La ruptura implica, nos pongamos como nos pongamos, una separación, una despedida. El sábado había anunciado su retirada Valerón, uno de esos jugadores imborrables cuya aparente despreocupación (la consciencia de saberse, además de descritos, definidos por su personal concepción del juego) les lleva no ya a ser los mejores: la más vulgar de las aspiraciones, sino a ser incomparables: situados por encima de los demás, evidentemente, pero sobre todo al margen de ellos. En Parejo, frente al Madrid, aprecié una expresión similar, una forja compartida. La clase es el modo involuntario que algunos tienen de distinguirse, una especie de gesto inapreciable que en lugar de acompañar completa. Algunos la poseen. Son aquellos para quienes el fútbol no es un deporte sino un lenguaje.

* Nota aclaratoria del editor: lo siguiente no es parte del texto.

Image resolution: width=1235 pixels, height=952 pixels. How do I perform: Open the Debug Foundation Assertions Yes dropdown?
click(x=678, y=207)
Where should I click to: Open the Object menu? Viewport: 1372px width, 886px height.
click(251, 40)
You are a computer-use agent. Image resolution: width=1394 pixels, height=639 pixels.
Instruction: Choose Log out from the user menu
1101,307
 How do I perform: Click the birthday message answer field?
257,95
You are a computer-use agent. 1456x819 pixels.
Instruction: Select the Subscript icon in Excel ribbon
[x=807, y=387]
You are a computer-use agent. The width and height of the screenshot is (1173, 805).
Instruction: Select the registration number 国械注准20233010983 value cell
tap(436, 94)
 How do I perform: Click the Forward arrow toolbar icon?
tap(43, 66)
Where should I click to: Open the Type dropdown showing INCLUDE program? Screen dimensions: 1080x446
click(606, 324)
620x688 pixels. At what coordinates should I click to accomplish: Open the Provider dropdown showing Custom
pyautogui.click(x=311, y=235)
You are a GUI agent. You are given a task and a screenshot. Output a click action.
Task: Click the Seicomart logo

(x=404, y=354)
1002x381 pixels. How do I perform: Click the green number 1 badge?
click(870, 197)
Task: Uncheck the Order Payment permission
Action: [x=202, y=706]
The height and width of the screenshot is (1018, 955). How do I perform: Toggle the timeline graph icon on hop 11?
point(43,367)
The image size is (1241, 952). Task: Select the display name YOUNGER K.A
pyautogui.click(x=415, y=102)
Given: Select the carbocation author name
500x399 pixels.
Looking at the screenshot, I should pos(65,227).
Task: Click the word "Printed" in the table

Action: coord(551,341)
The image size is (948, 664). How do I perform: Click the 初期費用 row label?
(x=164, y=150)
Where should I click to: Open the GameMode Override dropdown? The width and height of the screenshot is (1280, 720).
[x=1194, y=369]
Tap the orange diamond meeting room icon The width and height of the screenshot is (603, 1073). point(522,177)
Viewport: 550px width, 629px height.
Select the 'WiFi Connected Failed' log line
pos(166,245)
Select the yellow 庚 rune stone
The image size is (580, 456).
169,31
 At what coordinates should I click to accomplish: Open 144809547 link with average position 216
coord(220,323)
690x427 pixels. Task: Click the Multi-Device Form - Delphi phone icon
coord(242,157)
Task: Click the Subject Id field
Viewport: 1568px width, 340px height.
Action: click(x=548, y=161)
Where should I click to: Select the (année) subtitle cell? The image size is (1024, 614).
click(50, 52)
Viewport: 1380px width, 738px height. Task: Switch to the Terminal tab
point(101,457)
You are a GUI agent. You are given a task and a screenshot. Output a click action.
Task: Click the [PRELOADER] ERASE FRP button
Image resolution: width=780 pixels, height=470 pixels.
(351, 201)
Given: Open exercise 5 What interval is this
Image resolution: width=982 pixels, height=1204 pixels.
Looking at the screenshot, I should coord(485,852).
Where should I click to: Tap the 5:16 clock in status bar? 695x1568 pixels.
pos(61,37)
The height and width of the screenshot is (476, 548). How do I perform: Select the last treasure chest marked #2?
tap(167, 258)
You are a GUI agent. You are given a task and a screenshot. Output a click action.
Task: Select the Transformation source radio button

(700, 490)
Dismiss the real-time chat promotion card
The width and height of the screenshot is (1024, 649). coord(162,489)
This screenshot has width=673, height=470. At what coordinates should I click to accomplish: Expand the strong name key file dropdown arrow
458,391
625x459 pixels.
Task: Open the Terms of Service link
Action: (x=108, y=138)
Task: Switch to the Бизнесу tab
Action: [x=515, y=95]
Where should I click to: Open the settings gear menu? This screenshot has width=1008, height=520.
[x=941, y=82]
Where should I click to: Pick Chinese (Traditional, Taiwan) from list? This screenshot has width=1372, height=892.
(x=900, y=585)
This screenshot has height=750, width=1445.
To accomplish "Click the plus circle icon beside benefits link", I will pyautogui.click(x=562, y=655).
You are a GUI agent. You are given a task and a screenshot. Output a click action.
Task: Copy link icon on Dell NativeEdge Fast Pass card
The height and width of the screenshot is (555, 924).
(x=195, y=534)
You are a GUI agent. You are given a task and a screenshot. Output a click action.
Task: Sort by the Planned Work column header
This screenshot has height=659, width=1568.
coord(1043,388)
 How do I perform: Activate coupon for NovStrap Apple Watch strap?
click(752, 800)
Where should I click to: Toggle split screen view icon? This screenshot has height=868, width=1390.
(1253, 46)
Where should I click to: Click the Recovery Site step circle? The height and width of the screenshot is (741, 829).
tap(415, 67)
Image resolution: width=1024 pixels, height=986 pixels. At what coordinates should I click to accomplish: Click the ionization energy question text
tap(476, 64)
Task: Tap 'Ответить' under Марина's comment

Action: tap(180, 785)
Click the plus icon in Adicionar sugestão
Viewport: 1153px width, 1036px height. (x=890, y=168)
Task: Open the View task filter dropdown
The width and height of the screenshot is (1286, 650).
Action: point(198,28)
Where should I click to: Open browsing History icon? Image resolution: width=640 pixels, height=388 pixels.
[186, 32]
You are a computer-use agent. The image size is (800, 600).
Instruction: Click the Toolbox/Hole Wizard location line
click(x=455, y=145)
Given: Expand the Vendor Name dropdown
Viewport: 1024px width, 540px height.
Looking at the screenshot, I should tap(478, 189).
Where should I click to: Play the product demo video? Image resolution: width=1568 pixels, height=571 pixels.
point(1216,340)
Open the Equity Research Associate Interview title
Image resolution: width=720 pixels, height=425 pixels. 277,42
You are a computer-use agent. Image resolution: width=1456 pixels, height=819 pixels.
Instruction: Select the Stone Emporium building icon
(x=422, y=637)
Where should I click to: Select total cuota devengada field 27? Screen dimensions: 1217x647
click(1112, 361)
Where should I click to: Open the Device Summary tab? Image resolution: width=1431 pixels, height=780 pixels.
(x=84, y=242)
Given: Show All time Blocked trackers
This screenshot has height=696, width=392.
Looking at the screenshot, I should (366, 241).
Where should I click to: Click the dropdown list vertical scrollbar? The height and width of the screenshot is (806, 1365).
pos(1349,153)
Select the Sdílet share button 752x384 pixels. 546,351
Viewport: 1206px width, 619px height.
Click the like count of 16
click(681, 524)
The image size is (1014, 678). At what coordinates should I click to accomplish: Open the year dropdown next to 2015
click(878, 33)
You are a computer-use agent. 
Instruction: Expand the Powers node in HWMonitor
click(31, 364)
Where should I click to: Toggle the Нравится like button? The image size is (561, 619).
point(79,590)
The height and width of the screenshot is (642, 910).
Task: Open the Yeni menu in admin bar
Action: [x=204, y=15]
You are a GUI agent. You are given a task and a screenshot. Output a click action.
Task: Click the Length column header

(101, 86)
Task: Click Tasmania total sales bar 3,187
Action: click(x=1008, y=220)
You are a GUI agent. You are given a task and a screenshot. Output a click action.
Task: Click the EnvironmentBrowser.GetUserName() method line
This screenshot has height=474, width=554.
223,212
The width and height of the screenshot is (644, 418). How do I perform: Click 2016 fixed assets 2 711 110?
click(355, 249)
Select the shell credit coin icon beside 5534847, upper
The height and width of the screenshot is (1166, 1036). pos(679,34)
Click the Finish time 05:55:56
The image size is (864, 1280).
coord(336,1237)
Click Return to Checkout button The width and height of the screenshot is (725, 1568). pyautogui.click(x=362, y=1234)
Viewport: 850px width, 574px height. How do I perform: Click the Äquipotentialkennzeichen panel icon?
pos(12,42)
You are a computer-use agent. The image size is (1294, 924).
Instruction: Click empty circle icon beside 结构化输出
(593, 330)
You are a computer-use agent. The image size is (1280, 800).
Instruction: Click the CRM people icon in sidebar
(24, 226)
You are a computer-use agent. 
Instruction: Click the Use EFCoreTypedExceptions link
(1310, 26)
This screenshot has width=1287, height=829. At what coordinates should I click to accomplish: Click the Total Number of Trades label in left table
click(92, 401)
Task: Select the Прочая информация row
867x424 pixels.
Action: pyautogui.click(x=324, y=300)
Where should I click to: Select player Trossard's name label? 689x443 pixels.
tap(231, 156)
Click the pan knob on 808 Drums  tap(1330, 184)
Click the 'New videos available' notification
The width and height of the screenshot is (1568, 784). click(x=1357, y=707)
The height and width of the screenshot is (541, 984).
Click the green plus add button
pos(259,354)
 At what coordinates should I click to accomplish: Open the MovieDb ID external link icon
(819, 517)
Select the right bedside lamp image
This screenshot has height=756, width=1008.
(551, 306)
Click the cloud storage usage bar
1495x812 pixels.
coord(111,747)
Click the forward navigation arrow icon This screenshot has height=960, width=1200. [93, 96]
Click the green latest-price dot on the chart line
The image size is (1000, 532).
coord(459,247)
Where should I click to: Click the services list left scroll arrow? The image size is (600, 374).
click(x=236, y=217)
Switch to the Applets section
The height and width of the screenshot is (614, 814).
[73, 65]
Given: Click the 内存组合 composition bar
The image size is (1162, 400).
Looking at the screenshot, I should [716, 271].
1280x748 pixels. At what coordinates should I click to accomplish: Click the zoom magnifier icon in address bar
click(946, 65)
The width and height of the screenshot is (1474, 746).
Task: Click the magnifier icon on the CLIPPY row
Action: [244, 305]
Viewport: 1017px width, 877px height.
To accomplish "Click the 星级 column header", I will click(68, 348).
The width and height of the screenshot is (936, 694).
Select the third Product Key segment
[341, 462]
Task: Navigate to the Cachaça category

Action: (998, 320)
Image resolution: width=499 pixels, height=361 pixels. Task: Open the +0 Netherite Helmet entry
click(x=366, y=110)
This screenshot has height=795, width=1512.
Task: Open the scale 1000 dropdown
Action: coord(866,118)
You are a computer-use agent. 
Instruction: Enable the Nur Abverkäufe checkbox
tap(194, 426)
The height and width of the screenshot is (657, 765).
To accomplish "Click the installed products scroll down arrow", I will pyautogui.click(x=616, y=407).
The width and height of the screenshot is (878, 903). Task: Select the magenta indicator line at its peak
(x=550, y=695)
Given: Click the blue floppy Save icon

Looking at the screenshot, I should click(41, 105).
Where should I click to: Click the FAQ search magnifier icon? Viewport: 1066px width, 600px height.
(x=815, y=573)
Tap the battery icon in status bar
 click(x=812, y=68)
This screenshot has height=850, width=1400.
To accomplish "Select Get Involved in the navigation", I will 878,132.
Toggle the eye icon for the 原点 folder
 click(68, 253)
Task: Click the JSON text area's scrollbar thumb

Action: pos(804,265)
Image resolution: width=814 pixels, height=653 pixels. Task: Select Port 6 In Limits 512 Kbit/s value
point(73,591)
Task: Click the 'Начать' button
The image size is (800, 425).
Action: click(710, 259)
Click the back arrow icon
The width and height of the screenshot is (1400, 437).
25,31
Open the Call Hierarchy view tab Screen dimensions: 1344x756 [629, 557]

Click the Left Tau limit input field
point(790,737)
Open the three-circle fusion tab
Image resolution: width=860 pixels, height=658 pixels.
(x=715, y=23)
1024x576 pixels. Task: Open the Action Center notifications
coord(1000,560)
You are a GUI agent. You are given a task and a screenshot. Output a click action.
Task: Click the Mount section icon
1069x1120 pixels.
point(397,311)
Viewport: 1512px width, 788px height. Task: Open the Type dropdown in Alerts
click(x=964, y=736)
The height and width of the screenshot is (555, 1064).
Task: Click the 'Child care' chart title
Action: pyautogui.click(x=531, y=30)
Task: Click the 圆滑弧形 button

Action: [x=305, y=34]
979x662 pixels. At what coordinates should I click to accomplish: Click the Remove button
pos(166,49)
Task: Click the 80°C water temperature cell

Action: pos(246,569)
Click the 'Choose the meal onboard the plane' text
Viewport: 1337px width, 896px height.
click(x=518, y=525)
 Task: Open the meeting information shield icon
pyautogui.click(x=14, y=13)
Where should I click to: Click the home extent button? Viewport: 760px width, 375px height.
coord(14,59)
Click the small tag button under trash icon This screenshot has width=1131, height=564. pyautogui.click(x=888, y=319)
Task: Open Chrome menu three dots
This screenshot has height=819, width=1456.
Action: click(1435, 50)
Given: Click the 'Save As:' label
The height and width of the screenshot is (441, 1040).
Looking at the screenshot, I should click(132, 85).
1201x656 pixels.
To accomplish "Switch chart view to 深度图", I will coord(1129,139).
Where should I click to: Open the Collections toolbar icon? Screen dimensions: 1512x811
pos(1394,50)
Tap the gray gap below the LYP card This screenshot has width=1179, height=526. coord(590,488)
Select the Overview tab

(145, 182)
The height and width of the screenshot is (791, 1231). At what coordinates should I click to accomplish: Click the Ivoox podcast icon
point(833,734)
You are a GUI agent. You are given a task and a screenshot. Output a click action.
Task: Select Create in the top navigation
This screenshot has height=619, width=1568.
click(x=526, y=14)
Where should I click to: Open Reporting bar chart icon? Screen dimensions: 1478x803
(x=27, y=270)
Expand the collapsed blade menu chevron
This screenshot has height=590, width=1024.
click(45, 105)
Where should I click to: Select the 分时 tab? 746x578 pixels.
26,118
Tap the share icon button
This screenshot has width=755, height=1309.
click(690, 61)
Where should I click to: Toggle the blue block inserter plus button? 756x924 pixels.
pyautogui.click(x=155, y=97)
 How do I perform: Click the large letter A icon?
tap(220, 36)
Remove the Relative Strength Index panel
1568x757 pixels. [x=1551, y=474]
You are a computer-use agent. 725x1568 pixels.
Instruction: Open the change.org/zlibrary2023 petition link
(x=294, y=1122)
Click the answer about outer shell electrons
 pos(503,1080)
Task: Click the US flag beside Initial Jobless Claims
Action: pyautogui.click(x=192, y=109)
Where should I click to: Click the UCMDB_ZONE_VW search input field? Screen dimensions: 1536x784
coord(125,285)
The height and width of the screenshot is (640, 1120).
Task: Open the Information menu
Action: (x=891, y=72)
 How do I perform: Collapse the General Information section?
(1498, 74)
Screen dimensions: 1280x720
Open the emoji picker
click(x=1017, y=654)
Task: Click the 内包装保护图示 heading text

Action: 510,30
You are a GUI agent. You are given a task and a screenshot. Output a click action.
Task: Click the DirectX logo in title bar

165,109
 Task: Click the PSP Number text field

Valerón, aquí me quedo, es uno de ellos. Y, aunque me duela, me referiré a él en pasado, cuando uno dice adiós hace ya mucho que se ha ido. Se movía como si quisiera no ser tenido en cuenta, como si se supiera de paso, o camino de algún sitio, que no siempre es lo mismo. Solemos vincular la elegancia con la delgadez pero sólo porque en un nivel más profundo lo está con la timidez, con lo que diferencia la escasez de la carencia. Para el Flaco, la defensa rival, el entramado contrario, no era más que lo que rodeaba la rendija. Excelente finalizador cuando no quedaba otro remedio, ofrecía en colaboración con el socio adecuado su mejor versión. Dos delanteros, excepcionales en sus tan distintas maneras, se beneficiaron de su talento: Tristán, el llamado, el trágico Tristán, y Makaay, el funcionario, en cuya relación con el gol había algo de solvencia incontestable, de contrato que nunca hizo falta ser firmado; volver el prodigio costumbre: lo contrario de la rutina. Tristán acumulaba tantas virtudes que parecía la figura oponente, tan a menudo temida a lo largo de la historia; sin embargo, tras alcanzar el cielo local se difuminó sin más a las puertas del mundo entero. La memoria da paso pero no conduce, y, si lo hace, enfrenta al destino a su contradicción pues lo transforma en una simple posibilidad. Makaay, cuyas acciones se intuían siempre definitivas, como si él mismo encarnase una rara inflexión: cada intervención suya suponía un punto y aparte; y, en no pocas ocasiones, el punto final.

Solo una vez tuve que hacer un marcaje al hombre, y fue a Valerón, dijo Gattuso, el fiero centrocampista italiano quien, pese a simbolizar lo opuesto a lo que simbolizaba el canario, fue igual de fundamental para los equipos cuyos colores defendió: visión es lo que conlleva un cambio, o lo evita, y uno puede volverse imprescindible a través de la influencia, pero también a través del contagio. Conocedor, como el que más, de la importancia de la épica, pero ajeno a su representación histriónica, Valerón, frente a quienes le recriminaban cierta indolencia o falta de carácter, definió magistralmente la única entrega realmente innegociable en el campo, la que no tiene como objetivo la acogida de la grada, y que él mismo personificó: "Coraje es pedir la pelota y jugarla".

Pasaba la tarde. La jornada dominical llegaba a su fin. El Atlético se descolgaba. El Barcelona estaba más cerca del título. El Madrid conservaba sus opciones. Se palpaba en la calle la expectación generalizada, el bullicio a la espera de ser júbilo. La alegría de unos me alcanzaba inseparable de la decepción de los otros. Pero sólo una cosa estaba en verdad presente, solo una cosa se desplazaba, más lenta cada vez, de un rincón a otro de mi cabeza, de la de más de un aficionado, supongo, un nombre: el de Juan Carlos Valerón, que, como una sombra que se hubiese empezado a desplegar el día anterior, comenzaba ya a convertirse en una huella.